* _SUPPLIED RECORDS_
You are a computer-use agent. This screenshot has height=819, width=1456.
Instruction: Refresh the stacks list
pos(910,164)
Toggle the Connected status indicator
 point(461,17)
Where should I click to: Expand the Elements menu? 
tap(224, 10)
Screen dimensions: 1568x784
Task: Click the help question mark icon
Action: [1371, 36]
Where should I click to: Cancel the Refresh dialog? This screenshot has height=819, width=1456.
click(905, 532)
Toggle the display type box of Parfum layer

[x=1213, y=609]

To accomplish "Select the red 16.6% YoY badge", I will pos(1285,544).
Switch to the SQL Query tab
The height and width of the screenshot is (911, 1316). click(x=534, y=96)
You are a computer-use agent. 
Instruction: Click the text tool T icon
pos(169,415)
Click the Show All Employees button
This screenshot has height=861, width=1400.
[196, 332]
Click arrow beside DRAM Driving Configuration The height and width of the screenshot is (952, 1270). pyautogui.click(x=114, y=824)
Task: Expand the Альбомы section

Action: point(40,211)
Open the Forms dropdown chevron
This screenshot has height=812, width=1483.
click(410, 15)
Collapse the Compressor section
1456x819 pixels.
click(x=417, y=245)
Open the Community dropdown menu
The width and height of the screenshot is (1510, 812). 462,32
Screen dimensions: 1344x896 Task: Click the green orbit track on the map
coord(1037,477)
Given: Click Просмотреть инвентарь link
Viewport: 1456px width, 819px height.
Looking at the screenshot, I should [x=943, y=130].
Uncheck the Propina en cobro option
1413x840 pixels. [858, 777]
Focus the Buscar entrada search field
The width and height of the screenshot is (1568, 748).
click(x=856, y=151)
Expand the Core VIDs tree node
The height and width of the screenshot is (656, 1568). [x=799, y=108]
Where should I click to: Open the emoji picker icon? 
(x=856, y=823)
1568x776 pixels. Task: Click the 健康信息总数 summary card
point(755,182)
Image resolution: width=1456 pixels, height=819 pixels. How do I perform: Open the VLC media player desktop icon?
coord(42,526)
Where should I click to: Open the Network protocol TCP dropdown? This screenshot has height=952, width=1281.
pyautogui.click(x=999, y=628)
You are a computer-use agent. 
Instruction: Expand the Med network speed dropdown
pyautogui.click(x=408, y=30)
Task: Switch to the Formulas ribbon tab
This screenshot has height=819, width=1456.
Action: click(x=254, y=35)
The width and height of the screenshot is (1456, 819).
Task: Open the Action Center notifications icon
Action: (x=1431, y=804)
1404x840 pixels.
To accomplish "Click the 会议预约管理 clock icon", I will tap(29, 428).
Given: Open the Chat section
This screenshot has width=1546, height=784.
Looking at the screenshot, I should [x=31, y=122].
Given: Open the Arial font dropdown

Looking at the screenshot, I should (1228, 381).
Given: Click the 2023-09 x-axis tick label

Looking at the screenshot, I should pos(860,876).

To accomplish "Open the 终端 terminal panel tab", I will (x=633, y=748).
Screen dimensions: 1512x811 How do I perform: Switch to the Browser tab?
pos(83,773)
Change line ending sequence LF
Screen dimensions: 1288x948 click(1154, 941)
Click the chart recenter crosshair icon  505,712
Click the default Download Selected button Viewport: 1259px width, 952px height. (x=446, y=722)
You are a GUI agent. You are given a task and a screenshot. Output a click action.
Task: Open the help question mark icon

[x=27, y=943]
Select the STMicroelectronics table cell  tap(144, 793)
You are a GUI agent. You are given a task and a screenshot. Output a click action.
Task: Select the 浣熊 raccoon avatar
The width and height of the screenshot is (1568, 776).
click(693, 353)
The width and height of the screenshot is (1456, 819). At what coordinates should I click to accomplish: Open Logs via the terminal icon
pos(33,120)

* _TO DO_
When transcribing the data, keep every line exactly as it is.

* _ANSWER TO THIS TASK_
You are a computer-use agent. This screenshot has height=819, width=1456.
Instruction: Refresh the stacks list
pos(910,164)
Toggle the Connected status indicator
 point(461,17)
Where should I click to: Expand the Elements menu? 
tap(224, 10)
Screen dimensions: 1568x784
Task: Click the help question mark icon
Action: [1371, 36]
Where should I click to: Cancel the Refresh dialog? This screenshot has height=819, width=1456.
click(905, 532)
Toggle the display type box of Parfum layer

[x=1213, y=609]

To accomplish "Select the red 16.6% YoY badge", I will pos(1285,544).
Switch to the SQL Query tab
The height and width of the screenshot is (911, 1316). click(x=534, y=96)
You are a computer-use agent. 
Instruction: Click the text tool T icon
pos(169,415)
Click the Show All Employees button
This screenshot has height=861, width=1400.
[196, 332]
Click arrow beside DRAM Driving Configuration The height and width of the screenshot is (952, 1270). pyautogui.click(x=114, y=824)
Task: Expand the Альбомы section

Action: point(40,211)
Open the Forms dropdown chevron
This screenshot has height=812, width=1483.
click(410, 15)
Collapse the Compressor section
1456x819 pixels.
click(x=417, y=245)
Open the Community dropdown menu
The width and height of the screenshot is (1510, 812). 462,32
Screen dimensions: 1344x896 Task: Click the green orbit track on the map
coord(1037,477)
Given: Click Просмотреть инвентарь link
Viewport: 1456px width, 819px height.
Looking at the screenshot, I should [x=943, y=130].
Uncheck the Propina en cobro option
1413x840 pixels. [858, 777]
Focus the Buscar entrada search field
The width and height of the screenshot is (1568, 748).
click(x=856, y=151)
Expand the Core VIDs tree node
The height and width of the screenshot is (656, 1568). [x=799, y=108]
Where should I click to: Open the emoji picker icon? 
(x=856, y=823)
1568x776 pixels. Task: Click the 健康信息总数 summary card
point(755,182)
Image resolution: width=1456 pixels, height=819 pixels. How do I perform: Open the VLC media player desktop icon?
coord(42,526)
Where should I click to: Open the Network protocol TCP dropdown? This screenshot has height=952, width=1281.
pyautogui.click(x=999, y=628)
You are a computer-use agent. 
Instruction: Expand the Med network speed dropdown
pyautogui.click(x=408, y=30)
Task: Switch to the Formulas ribbon tab
This screenshot has height=819, width=1456.
Action: click(x=254, y=35)
The width and height of the screenshot is (1456, 819).
Task: Open the Action Center notifications icon
Action: (x=1431, y=804)
1404x840 pixels.
To accomplish "Click the 会议预约管理 clock icon", I will tap(29, 428).
Given: Open the Chat section
This screenshot has width=1546, height=784.
Looking at the screenshot, I should [x=31, y=122].
Given: Open the Arial font dropdown

Looking at the screenshot, I should (1228, 381).
Given: Click the 2023-09 x-axis tick label

Looking at the screenshot, I should pos(860,876).

To accomplish "Open the 终端 terminal panel tab", I will (x=633, y=748).
Screen dimensions: 1512x811 How do I perform: Switch to the Browser tab?
pos(83,773)
Change line ending sequence LF
Screen dimensions: 1288x948 click(1154, 941)
Click the chart recenter crosshair icon  505,712
Click the default Download Selected button Viewport: 1259px width, 952px height. (x=446, y=722)
You are a GUI agent. You are given a task and a screenshot. Output a click action.
Task: Open the help question mark icon

[x=27, y=943]
Select the STMicroelectronics table cell  tap(144, 793)
You are a GUI agent. You are given a task and a screenshot. Output a click action.
Task: Select the 浣熊 raccoon avatar
The width and height of the screenshot is (1568, 776).
click(693, 353)
The width and height of the screenshot is (1456, 819). At what coordinates should I click to accomplish: Open Logs via the terminal icon
pos(33,120)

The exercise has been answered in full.